节点文献

说话人辨认中的特征参数提取和鲁棒性技术研究

Research on Feature Extraction and Robust Technology for Speaker Identification

【作者】 李燕萍

【导师】 唐振民;

【作者基本信息】 南京理工大学 , 模式识别与智能系统, 2009, 博士

【摘要】 语音是人类获取信息的主要来源之一,也是最方便、最有效、最自然的交流工具。语音识别是研究使机器能准确地听出人的语音内容的问题,其目的是方便人与机器的交流。说话人识别技术是语音识别的一种特殊形式,其目的不是识别说话人讲的内容,而是识别说话人是谁。说话人识别技术在近三十多年的时间里取得了很大的进步,这种技术的应用为人类的日常生活带来很大的便利。但是,随着说话人识别技术实用化的不断深入,不同应用领域对该技术的要求越来越高。一方面,说话人发音的多变性,要求提取适合说话人识别的特征以保证系统的性能;另一方面,噪声环境、训练与测试数据的时长以及通信信道的失真等问题都严重影响到说话人识别系统在实际应用中的性能。本论文针对文本无关的说话人辨认任务,在说话人个性特征提取和噪声鲁棒性技术两个方面进行了研究,主要内容包括:1.提出基于特征变换和模糊最小二乘支持向量机的辨认算法。针对最小二乘支持向量机模型在语音数据大样本输入下的局限性,一方面对传统的梅尔倒谱特征MFCC进行基于高斯混合模型的特征变换,解决训练最小二乘支持向量机的过程中需要求解的线性方程组的变量数目与特征数量紧密相关的问题;另一方面,通过引入模糊隶属度函数,处理了最小二乘支持向量机从二分类扩展到说话人辨认的多分类时存在的不可分数据问题。高斯混合模型作为一种经典的生成式模型,不但能有效减少数据量,起到压缩数据的作用,而且由于聚类变换后的结果是高斯混合模型的均值矢量集,能够很好地代表说话人的特征,起到突出说话人信息的作用。基于特征变换和模糊最小二乘支持向量机的辨认算法结合了高斯混合模型在拟合数据方面的优势和最小二乘支持向量机在分类辨别方面的优势,从而改善系统系统的性能。
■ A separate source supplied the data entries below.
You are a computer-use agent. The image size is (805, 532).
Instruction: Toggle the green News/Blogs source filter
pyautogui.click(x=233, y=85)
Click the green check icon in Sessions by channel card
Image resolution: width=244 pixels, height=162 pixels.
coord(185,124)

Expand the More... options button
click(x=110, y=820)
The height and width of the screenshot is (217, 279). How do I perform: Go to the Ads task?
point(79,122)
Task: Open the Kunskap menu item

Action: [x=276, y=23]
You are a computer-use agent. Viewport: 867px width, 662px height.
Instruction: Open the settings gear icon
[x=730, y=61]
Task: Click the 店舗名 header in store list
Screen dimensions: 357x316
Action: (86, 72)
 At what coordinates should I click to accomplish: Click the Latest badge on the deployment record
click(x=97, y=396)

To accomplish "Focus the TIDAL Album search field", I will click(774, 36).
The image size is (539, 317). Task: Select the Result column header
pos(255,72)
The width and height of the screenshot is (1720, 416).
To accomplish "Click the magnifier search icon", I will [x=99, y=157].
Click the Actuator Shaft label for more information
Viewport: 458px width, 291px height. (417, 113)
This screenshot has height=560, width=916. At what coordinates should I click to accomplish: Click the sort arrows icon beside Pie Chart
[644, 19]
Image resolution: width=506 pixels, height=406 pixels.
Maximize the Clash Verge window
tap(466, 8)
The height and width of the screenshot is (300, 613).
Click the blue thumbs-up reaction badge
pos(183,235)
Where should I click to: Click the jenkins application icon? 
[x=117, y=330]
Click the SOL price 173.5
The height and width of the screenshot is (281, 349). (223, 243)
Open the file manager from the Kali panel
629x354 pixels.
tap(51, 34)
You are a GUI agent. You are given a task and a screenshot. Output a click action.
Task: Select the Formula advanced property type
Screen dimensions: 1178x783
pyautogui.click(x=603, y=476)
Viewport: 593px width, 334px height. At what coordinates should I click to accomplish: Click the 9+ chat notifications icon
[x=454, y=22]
2.提出基于高斯混合模型的感知特征补偿变换的抗噪声算法。从人类听觉感知特性出发,基于感知线性预测模型从不同层次模拟了人耳的听觉特性,从语音的频谱细节考虑,去除了会引起说话人信息平滑的临界带频谱分析,提取改进的感知对数面积比系数MPLAR作为说话人特征,具有良好的可分性;并在此基础上,根据说话人识别的声学特性,从匹配得分的整体考虑,对模型输出的似然得分引入非线性变换,拉大目标模型与非目标模型的得分比,拉近同一模型各帧得分值,使得各模型的得分值不仅与当前时刻的似然概率有关,还与之前的K个时刻的似然概率有关,解决了MPLAR在不同类型噪声条件下的抗噪性能问题。基于感知特征和模型补偿的说话人辨认算法不仅提供了可分性更好的特征,并且在模型匹配阶段从整体得分的统计特性出发,得到稳定的模型得分,增强了系统在噪声环境下的识别能力。3.提出基于自适应频率规整的鲁棒性辨认算法。经典的梅尔倒谱特征和感知线性预测特征从人类的听觉感知机理出发,模拟了人类听觉系统对声音频率的感知特性,改进了说话人的识别性能,但是这种处理方式并没有对语义特征和说话人个性特征区别对待,而是在特征提取阶段笼统地降低了高频信息的比重。自适应频率规整算法是基于说话人信息在不同频带呈不均匀分布的原理,从语音生成的生理学角度分析人类在发音过程中的结构变化,从中获取携带说话人信息的生理特征,进而从频谱分析的层次对不同频带对说话人信息的贡献进行量化,指导设计了与Mel频率尺度不同的自适应频率尺度变换,在说话人信息贡献大的区域分配的滤波器个数增多,带宽变小,频率分辨率提高,而贡献小的区域分配的滤波器个数减少,带宽变大,频率分辨率降低,从而进行自适应的频谱滤波,提取区分性特征DFCC。并且针对应用到实际使用环境时存在的训练语音与测试语音失配的问题,对语音频谱进行逐帧逐频率点的预增强处理,去除噪声的干扰,进一步提高系统的鲁棒性。4.提出基于汉语元音映射的说话人辨认方法。该方法从汉语语音的特点出发,对基于汉语的说话人识别进行研究。由于汉语具有相对稳定的音节结构,并且其中的元音部分占据了主要的能量和时长,基于此,从汉语语音的特点出发,对汉语拼音的结构、发音特点进行分析,并且通过元音频谱对比、音素滑动分析、韵母分解实验和共振峰分析等,从短时帧角度将韵母中的元音部分分解为单元音音素的组合,结合大量语音学知识构建了汉语元音映射表,通过汉语元音映射,能够有效地分离语音信号中的语义信息和话者身份信息,将文本无关的说话人识别问题转化为与有限个单元音音素有关的识别问题,并由此衍生出新的说话人建模方法以及新的识别框架,在提高识别率的同时降低对训练和测试数据时长的依赖。在新的识别框架下,提出了一种基于仿生模式识别的说话人辨认算法,在训练阶段利用改进的最近邻覆盖算法为每个单元音音素建立有效的覆盖;在识别阶段根据待测元音帧是否落入对应覆盖区域进行判别,该算法在开集测试条件下对冒名者具有较好的分辨能力。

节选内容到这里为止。